Günümüz tarihçiliği ve sosyal bilimlerinde Avrupa-merkezcilik (Eurocentrism) çok konuşulur oldu. Konuşulmasına konuşuluyor da, bu, her zaman derinine inildiği anlamına gelmiyor. Avrupa-merkezci veya Batı-merkezci olmama gereği habire tekrarlanıp duruyor.

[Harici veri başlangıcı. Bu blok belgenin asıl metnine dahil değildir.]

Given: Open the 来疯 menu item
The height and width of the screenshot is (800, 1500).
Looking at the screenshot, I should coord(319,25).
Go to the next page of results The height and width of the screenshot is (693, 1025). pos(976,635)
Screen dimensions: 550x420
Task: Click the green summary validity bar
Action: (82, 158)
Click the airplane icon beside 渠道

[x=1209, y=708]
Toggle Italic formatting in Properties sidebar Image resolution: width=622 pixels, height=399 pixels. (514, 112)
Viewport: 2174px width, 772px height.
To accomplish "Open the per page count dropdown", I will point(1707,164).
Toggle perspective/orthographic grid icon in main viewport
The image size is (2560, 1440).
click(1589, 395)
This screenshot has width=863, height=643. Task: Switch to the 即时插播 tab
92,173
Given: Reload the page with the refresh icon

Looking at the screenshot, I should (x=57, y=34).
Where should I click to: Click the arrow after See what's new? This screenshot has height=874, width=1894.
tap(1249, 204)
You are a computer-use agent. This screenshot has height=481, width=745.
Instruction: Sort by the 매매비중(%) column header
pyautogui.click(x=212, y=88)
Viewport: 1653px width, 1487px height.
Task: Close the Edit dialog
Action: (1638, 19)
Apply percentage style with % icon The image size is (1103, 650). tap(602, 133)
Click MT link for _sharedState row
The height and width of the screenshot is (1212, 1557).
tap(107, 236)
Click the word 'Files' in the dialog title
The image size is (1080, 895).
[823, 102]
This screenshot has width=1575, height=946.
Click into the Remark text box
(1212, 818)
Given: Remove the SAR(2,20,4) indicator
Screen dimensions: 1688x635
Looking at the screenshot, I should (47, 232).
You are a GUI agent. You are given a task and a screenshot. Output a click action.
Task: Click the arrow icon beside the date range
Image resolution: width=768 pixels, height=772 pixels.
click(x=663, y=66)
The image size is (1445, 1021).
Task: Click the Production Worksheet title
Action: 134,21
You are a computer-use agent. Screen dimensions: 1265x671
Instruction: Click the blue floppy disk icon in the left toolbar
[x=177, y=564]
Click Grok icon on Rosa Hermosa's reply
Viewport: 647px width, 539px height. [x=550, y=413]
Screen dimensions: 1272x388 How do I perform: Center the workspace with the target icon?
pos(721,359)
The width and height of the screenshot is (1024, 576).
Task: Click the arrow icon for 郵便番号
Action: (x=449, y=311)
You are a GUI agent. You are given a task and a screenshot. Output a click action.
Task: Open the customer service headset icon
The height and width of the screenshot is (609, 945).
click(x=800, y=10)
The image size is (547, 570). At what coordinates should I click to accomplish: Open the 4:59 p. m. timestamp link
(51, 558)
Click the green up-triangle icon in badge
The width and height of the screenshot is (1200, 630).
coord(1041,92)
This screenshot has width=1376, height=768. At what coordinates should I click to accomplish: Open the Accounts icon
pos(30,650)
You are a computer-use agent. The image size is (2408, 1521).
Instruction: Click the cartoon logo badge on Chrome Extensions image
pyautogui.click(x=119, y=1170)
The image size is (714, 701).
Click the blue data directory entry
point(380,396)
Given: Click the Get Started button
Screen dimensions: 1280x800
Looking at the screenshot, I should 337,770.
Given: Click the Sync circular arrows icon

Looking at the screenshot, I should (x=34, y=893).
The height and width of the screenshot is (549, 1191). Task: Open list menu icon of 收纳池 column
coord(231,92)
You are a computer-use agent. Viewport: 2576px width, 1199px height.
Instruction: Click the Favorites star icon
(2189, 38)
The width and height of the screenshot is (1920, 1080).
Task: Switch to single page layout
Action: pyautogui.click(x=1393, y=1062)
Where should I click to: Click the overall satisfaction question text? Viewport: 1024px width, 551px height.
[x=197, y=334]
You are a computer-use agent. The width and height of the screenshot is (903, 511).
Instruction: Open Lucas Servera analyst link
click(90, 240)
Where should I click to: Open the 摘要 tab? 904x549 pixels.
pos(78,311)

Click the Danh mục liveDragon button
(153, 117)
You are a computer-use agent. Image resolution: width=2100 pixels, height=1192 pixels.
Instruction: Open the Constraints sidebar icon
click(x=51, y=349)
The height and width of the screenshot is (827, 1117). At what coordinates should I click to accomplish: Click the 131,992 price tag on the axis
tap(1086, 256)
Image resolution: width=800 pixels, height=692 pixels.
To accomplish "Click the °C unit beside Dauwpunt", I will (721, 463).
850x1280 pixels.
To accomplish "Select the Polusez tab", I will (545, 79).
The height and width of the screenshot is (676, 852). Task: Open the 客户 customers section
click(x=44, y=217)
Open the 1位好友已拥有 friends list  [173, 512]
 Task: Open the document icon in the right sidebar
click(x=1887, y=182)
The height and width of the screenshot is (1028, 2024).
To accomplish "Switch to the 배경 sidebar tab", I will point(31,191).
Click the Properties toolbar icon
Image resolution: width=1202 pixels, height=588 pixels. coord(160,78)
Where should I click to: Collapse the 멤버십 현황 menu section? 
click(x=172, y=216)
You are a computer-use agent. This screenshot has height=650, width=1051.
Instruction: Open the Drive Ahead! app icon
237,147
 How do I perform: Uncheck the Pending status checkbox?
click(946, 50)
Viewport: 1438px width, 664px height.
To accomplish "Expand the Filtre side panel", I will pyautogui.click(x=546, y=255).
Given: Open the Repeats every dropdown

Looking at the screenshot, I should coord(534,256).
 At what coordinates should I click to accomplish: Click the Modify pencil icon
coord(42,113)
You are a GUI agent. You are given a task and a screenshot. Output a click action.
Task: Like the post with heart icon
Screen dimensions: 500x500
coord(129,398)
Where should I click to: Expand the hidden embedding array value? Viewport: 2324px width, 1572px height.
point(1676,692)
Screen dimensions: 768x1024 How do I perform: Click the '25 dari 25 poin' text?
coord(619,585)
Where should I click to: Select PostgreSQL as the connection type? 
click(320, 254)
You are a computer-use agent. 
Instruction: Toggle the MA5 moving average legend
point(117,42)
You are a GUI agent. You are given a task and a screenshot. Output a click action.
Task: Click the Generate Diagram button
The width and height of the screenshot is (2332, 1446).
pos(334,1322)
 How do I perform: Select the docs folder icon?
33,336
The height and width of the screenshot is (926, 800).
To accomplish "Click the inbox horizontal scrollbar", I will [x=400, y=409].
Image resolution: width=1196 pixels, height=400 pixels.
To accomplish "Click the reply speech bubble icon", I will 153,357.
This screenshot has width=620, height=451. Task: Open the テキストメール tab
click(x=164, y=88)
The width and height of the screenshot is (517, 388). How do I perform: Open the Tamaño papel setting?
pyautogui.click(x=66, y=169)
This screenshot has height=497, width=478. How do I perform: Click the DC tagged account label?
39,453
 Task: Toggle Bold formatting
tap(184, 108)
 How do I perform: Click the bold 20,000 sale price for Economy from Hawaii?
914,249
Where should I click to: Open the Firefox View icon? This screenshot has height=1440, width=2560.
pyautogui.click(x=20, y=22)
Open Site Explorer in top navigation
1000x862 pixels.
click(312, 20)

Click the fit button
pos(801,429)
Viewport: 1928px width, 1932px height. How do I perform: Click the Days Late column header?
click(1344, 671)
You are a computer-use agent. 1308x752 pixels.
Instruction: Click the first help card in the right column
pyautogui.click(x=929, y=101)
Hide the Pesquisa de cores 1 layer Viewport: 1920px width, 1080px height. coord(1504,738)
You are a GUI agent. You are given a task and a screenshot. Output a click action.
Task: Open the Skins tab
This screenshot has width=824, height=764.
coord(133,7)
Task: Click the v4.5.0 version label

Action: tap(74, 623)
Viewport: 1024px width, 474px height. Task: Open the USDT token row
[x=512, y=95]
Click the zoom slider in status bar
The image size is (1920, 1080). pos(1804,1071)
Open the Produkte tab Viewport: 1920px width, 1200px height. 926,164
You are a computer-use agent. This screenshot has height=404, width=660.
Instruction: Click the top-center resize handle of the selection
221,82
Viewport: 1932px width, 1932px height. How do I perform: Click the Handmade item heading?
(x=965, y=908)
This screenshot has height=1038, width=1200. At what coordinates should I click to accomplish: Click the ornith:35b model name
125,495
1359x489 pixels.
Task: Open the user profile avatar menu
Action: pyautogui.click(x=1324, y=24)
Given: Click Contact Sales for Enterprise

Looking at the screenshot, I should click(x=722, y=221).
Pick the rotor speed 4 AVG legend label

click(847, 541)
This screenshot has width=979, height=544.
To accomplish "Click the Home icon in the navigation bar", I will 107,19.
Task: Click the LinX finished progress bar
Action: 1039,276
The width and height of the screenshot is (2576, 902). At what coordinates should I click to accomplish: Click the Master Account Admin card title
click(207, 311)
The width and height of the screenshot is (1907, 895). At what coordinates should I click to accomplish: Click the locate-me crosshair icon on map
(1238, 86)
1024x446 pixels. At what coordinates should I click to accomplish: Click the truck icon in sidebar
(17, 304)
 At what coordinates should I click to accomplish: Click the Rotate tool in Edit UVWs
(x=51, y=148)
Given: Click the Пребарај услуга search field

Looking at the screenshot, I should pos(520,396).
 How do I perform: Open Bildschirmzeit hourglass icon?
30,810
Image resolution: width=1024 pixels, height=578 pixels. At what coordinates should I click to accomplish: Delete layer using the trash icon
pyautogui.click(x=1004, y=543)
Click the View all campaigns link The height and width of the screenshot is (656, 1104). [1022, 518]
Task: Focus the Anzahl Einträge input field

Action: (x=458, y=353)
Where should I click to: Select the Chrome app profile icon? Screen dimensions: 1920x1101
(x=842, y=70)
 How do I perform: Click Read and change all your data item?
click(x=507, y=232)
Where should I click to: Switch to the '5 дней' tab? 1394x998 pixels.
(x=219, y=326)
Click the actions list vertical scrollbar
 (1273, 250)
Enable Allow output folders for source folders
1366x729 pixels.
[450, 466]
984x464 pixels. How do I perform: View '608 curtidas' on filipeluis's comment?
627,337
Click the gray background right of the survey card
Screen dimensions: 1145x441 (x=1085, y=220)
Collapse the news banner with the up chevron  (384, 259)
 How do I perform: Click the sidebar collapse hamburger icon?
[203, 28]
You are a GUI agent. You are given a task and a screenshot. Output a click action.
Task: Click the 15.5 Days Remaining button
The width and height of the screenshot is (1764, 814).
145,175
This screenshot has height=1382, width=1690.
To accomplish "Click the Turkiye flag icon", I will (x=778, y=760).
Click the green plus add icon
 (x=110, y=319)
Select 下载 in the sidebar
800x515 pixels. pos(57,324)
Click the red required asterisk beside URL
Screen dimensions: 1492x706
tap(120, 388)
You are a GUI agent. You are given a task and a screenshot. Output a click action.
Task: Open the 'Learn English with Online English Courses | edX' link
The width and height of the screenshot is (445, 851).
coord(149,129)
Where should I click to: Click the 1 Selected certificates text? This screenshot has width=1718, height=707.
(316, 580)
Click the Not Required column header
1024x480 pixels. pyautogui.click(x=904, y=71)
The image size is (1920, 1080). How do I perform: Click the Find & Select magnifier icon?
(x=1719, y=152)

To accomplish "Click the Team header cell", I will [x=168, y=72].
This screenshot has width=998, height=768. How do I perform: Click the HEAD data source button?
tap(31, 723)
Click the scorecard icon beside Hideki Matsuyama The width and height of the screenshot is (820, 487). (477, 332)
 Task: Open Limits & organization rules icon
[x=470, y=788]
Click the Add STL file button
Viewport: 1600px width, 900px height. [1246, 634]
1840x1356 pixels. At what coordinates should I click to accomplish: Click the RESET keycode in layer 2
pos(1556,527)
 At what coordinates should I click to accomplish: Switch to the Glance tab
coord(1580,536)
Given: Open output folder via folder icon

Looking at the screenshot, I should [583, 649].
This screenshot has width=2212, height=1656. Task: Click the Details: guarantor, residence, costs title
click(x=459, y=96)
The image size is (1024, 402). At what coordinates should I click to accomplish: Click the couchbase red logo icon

Ama bunun nasıl başarılacağı meçhul. Uygulamada, en yüzeysel bazı olgulara takılıp, görece basit önlemler getiriliyor. Sadece Batı klasiklerini değil, Doğu ve İslâm klasiklerini de okuyup öğrenelim; evet. Tarihin dönemlendirilmesinde, farklı çağları işaretlemek için kullanılan “büyük olay”ları (Batı Roma’nın İS 476’da çökmesi gibi) sırf Avrupa tarihinden seçmeyelim; evet. Avrupa’nın yükselişini ve Batı/Doğu ayırımının inşasını, özsel bir üstünlüğün tezahürü gibi anlatmayalım; evet (en iyi yazılmış en olumsuz örnek için, bkz William H. McNeill, The Rise of the West). Üniversite birinci sınıfta genel bir uygarlık tarihi okutacaksak, sadece “mucizevi” (?) Batı Medeniyeti’ne (Western Civilization) değil, değişik coğrafyalara ve kültür dairelerine yer verelim; evet. Amerika ve İngiltere’de, George Floyd’un öldürülmesine reaksiyon içinde yükselen ırkçılık karşıtı protestoların “müfredatın dekolonizasyonu”nu gündeme getirmesine de evet. Alkışlayalım bu yönelimi. Kendimize yontalım. Bakın işte görüyorsunuz, Batının itirafları diyelim.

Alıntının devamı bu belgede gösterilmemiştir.